Perhaps unsurprisingly then, following its recent examination of the UK’s compliance with the UN Convention on the Rights of Persons with Disabilities, the UN Disability Rights Committee recommended that the UK:

‘Recognise the right to living independently and being included in the community as a subjective right and the enforceability of all its elements and adopt rights-based policies, regulations and guidelines for ensuring implementation’

Their recommendation echoed that of the UK’s Joint Parliamentary Committee on Human Rights which in 2012 recommended that:

‘….all interested parties, governmental and non-governmental, immediately start work on assessing the need for and feasibility of free-standing legislation to give more concrete effect in UK law to the right to independent living.’

 

Attempts to secure legislation on the right to independent living – A brief history

Recent past attempts to win support for an express right to independent living in domestic law have faltered.
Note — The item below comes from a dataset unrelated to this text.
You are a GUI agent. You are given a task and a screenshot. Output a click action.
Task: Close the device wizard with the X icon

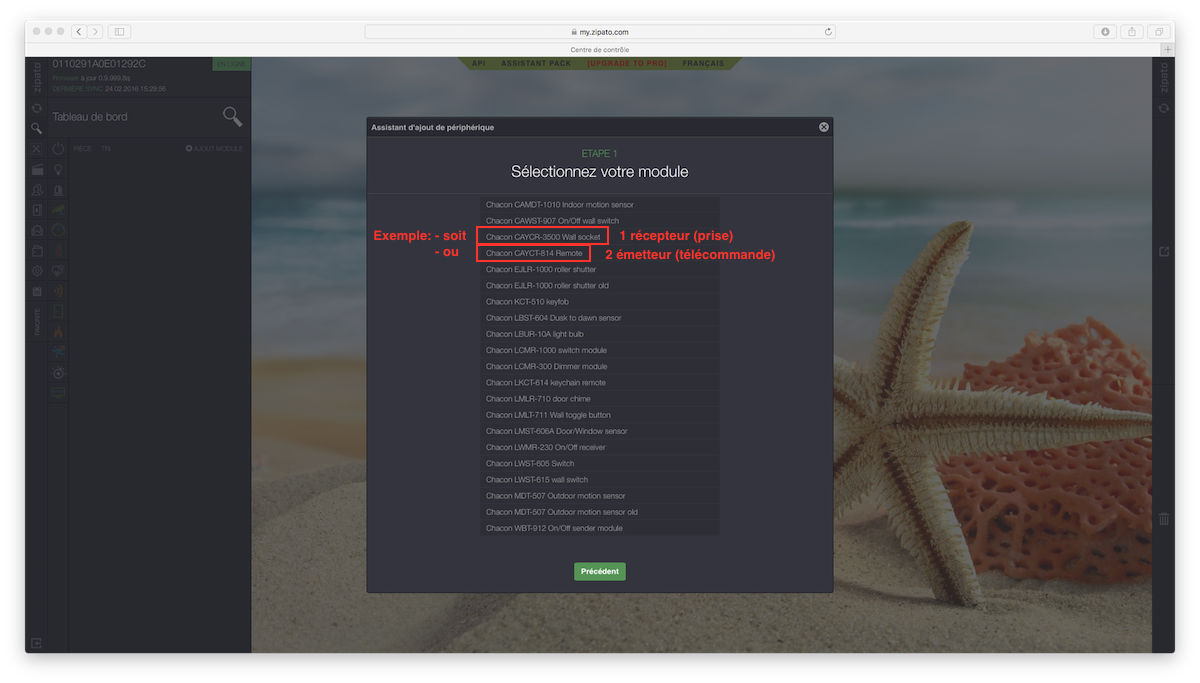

  • Disabled Persons (Independent Living) Bill (2005-7)

Drafted by the Disability Rights Commission and sponsored by the late Lord Jack Ashley, the Disabled Persons Independent Living Bill was a Private Members Bill which sought to repeal and replace all previous social care legislation, mixing strategic obligations on government and local councils with specific entitlements to support.   Key features included:

 

  • Duties on national and local government to develop independent living strategies
  • Duties on local councils and NHS bodies to ensure sufficiency of services and supports
  • Duties on local councils and NHS bodies to cooperate, including through pooled funding
  • Right to information and advice
  • Right to self-directed assessment
  • Right to an individual budget
  • Right to choose where and with who to live

While the government did not support the Bill, a number of its features can clearly be traced in the Care Act 2014

  • Independent Living Strategy (2008)

DPO representatives involved in the group that helped draft the last Labour government’s Independent Living Strategy had proposed legislation on the right to independent living. The then government said that it would review the case for legislation in 2013, having evaluated progress against measures to determine whether:

  • disabled people who need support to go about their daily lives had greater choice and control over how support is provided.
  • disabled people had greater access to housing, transport, health, employment, education and leisure opportunities and to participation in family and community life.

On behalf of the Independent Living Strategy Group, Baroness Jane Campbell and Jenny Morris wrote to the then Minister for Disabled People Esther McVeigh in 2013, attaching a review of progress and asking whether the commitment to review the case for legislation would be honoured. The Minister advised that it would not be conducting any further monitoring of the goals in the strategy or giving consideration to legislation.

Joint Parliamentary Committee on Human Rights inquiry into implementation of the right to independent living (2012)

As noted above, following a detailed inquiry into the UK’s implementation of Article 19 of the UNCRPD the Committee concluded that the patchwork of legislation in existence at the time was insufficient to protect the right to independent living. It recommended that government and others explored the case for a freestanding right to independent living following the UNCRPD Committee’s examination of the UK.   The government responded by citing its plans for what became the Care Act 2014

  • Care Act 2014

 

The Law Commission advised government on the content of a proposed Care Bill. It considered whether ‘independent living’ should be included as a statutory principle and concluded:

‘At consultation, a principle based on independent living was often seen as a means of establishing enforceable legal rights to services. In our view, this is not the purpose of statutory principles. Furthermore, this concept is covered adequately by Articles 8 and 19 of the United Nations Convention on the Rights of Persons with Disabilities. We agree that a principle based on an assumption of home-based living would not be suitable to be included as a principle in the statute. The key issue should be the person’s wishes and feelings, and in effect this principle could skew choice in one particular direction.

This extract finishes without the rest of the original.